#### INFORMATION SUPPLIED

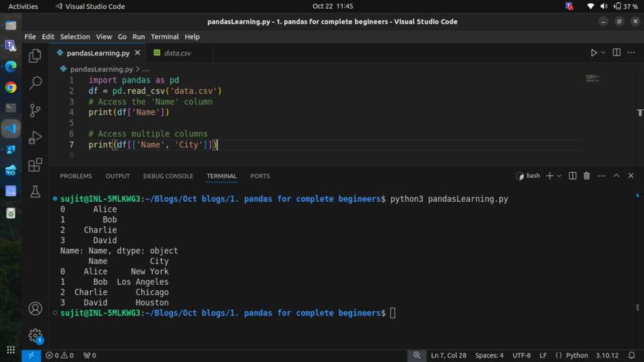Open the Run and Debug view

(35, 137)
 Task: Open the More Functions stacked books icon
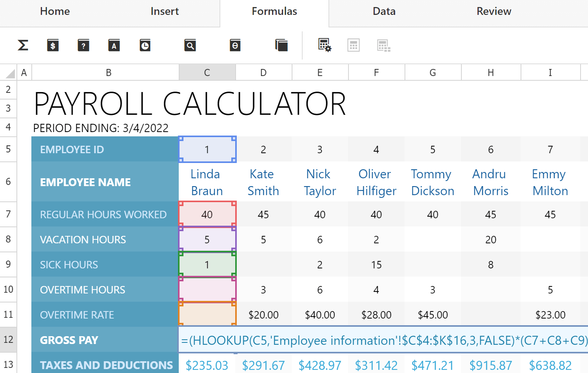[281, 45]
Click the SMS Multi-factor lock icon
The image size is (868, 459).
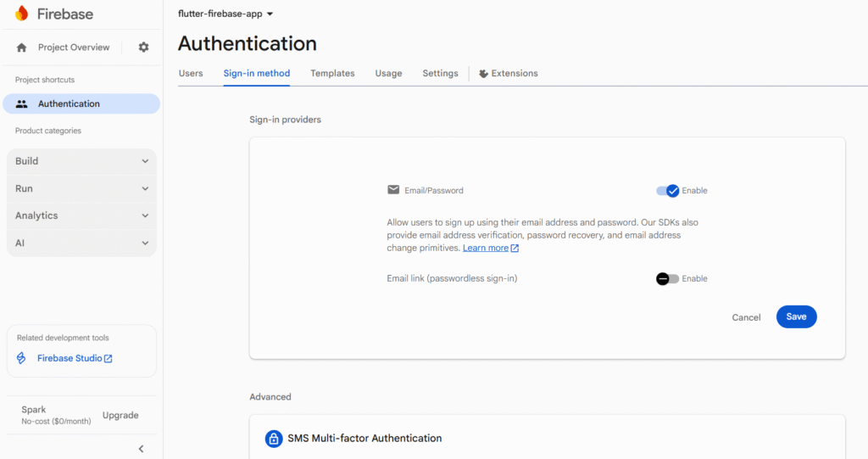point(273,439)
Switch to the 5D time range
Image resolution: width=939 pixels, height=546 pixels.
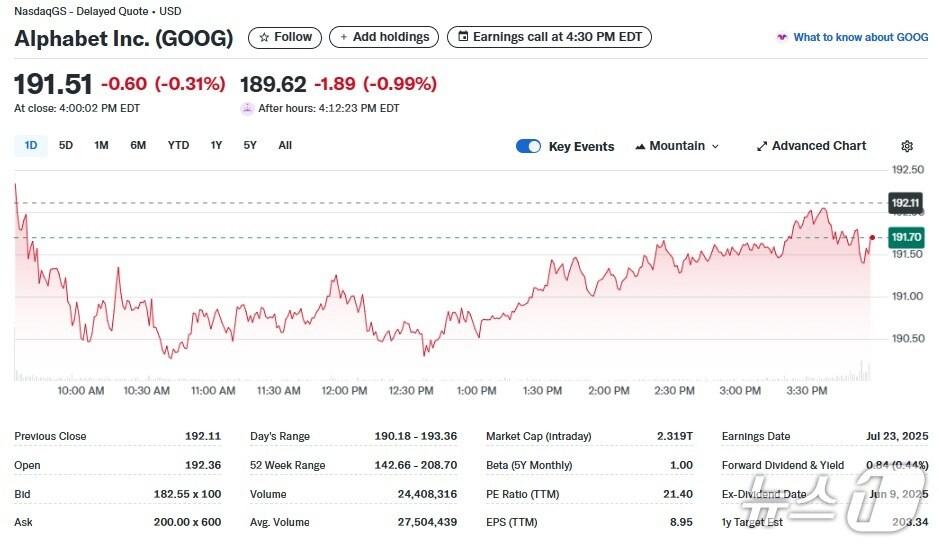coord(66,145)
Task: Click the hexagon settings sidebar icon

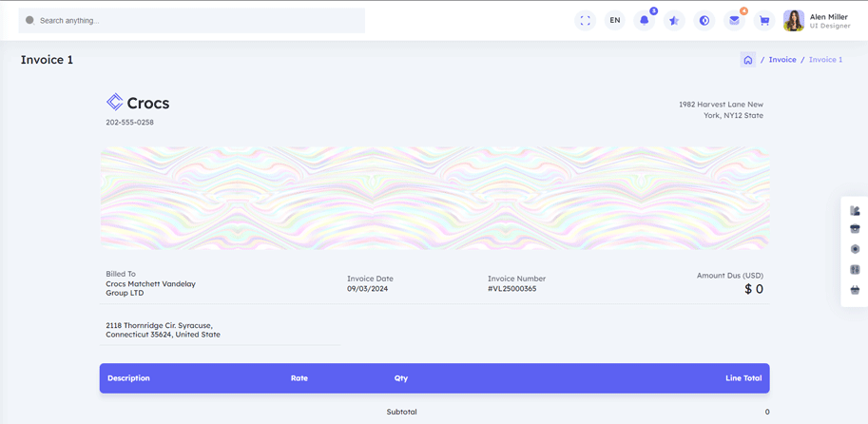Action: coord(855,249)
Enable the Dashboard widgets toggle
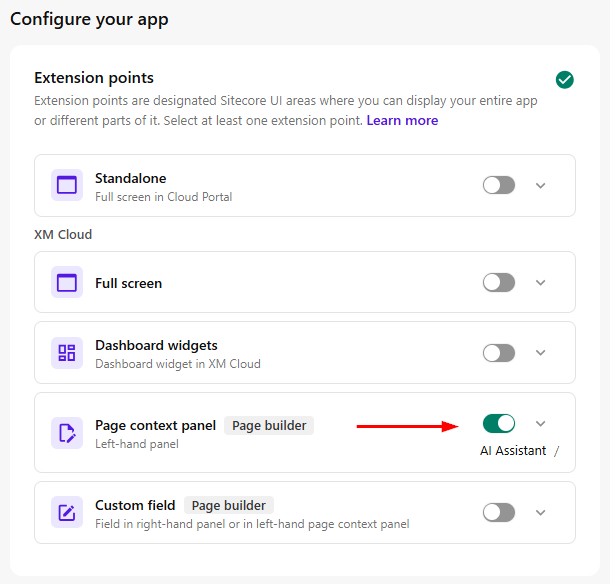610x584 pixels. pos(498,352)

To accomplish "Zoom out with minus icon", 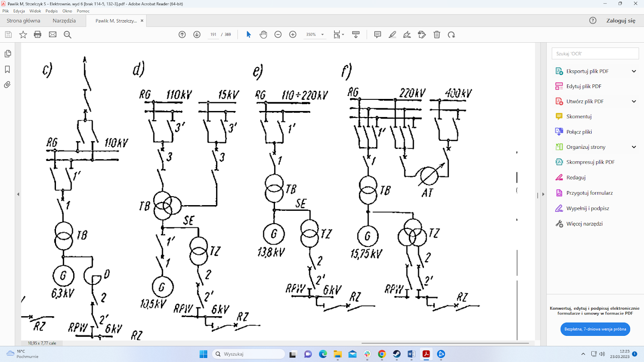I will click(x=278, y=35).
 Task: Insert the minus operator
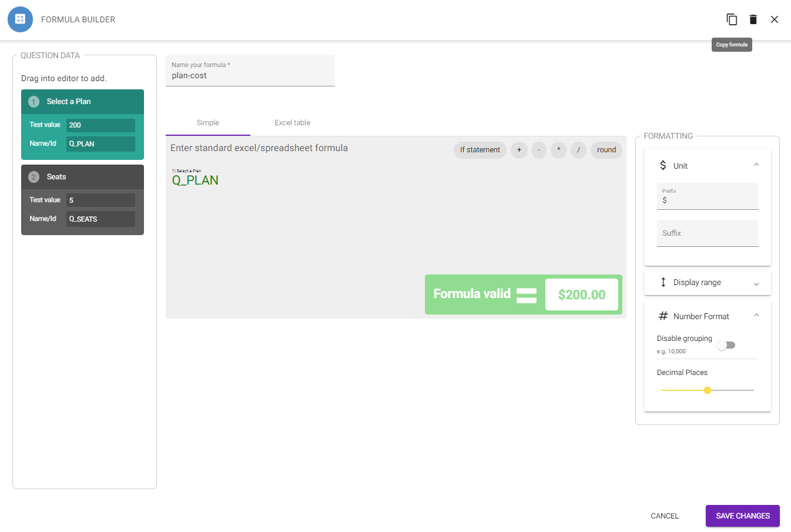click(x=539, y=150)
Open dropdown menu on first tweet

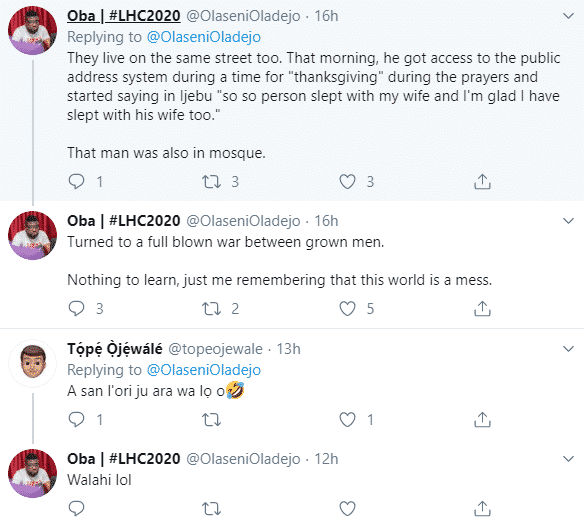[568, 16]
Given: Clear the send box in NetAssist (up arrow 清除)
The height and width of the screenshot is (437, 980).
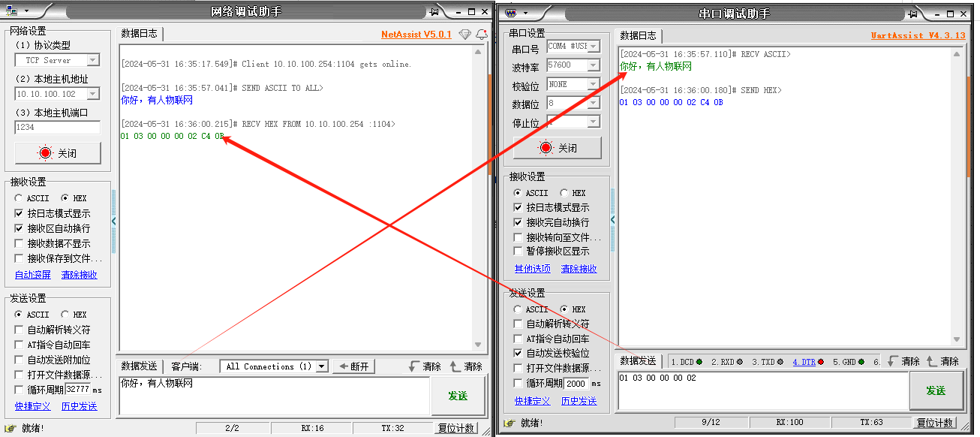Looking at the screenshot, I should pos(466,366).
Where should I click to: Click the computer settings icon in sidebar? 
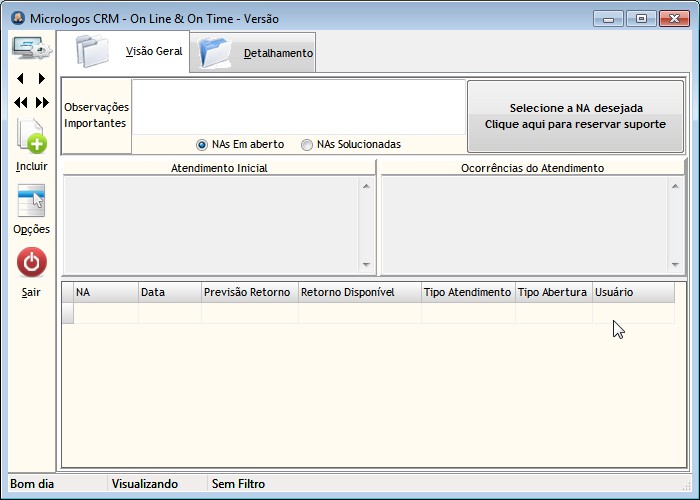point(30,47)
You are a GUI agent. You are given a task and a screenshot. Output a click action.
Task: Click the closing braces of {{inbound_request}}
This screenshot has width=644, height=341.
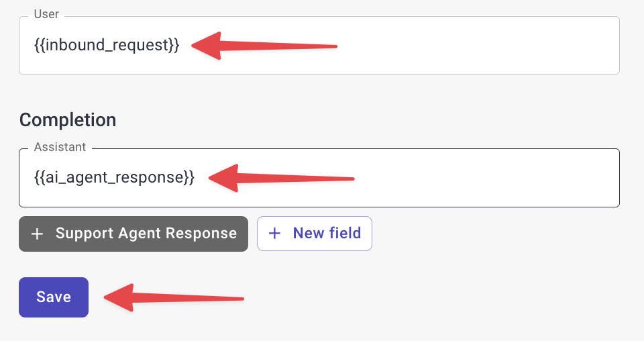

#### WHAT IS NEEDED
Set down word for word every line from the one containing "The height and" through the last line of the records above, both ends included. Leave out the pictures.

#### SOLUTION FOR THIS TASK
The height and width of the screenshot is (437, 980).
Looking at the screenshot, I should pos(466,366).
Where should I click to: Click the computer settings icon in sidebar? 
point(30,47)
You are a GUI agent. You are given a task and a screenshot. Output a click action.
Task: Click the closing braces of {{inbound_request}}
This screenshot has width=644, height=341.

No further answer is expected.